Wednesday, January 6, 2010

Dodd Bails Out...

Senator Christopher Dodd, Democrat, Connecticut, announced this morning that he will not seek re-election in 2010.  This is probably a smart move on his part, as the polls are showing that he'd lose even if he were running against Osama Bin Laden.  This drop in his popularity came about because his corruption has been exposed – he's been trading his powerful position on the Finance Committee for favors from the financial industry for years.  The most notorious examples of this are the sweetheart (low interest) mortgages he received from Countrywide, and the multi-million dollar “cottage” some “friends” in the financial industry gave him.  There's much, much more; it's now crystal-clear that Dodd is a corruptocrat of the first order.  He deserves to go to jail, but getting him out of office is a reasonable start.
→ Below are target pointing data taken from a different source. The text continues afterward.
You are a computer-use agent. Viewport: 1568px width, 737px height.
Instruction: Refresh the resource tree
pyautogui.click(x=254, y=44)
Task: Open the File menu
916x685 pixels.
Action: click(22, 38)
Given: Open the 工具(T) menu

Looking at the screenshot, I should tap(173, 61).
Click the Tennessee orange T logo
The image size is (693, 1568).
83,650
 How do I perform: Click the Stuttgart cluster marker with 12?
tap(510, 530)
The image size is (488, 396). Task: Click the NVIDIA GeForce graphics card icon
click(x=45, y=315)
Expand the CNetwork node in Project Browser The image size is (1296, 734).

But Dodd's bailing out can also be seen as part of a larger pattern here: Democrats have been retiring at a prodigious rate.  If I'm counting correctly, we're now up to 11 House members and 3 Senate members who are not coming back after 2010.  If the Republicans were to pick up some of those House seats and just one of the Senate seats, the Congressional balance of power would be significantly shifted away from the Democrats.  It would be a Congress much more conducive to complete gridlock – my favorite place for a federal government to be (because nearly everything they do is bad, so the less they can do, the better).

Some observers are predicting that the folks who have already bailed out are just the beginning of a tsunami of “retiring” Democrats.  If that's true, that's just lovely – and a very hopeful omen for the outcome of the 2010 mid-terms...

ClimateGate: See For Yourself...

American Thinker is running a series of daily graphs showing how the AGW folks “adjusted” the raw station temperature data.  Oddly enough, those adjustments all seem to change data showing one thing into data showing another thing altogether!

The graph at right is their graph for yesterday.  It shows the raw data (in blue) and “adjusted&rddquo; data (in red) for Kremsmuenster, Austria.

Just by eyeballing it, you can see that the raw data shows little if any trend in any direction, while the adjusted data shows a clear warming trend.

As many observers have noted, if you take all the raw data that independent analysts have been able to obtain, there is no clear trend in it.  The trend emerges only after these sorts of adjustments have been applied.  It's as though you weighed yourself every morning for 10 years, plotted the resulting data, saw that there was no declining weight pattern – so then you go back and “adjust” the data to show that you had a higher weight in the past.  Now you can claim that your weight is going down!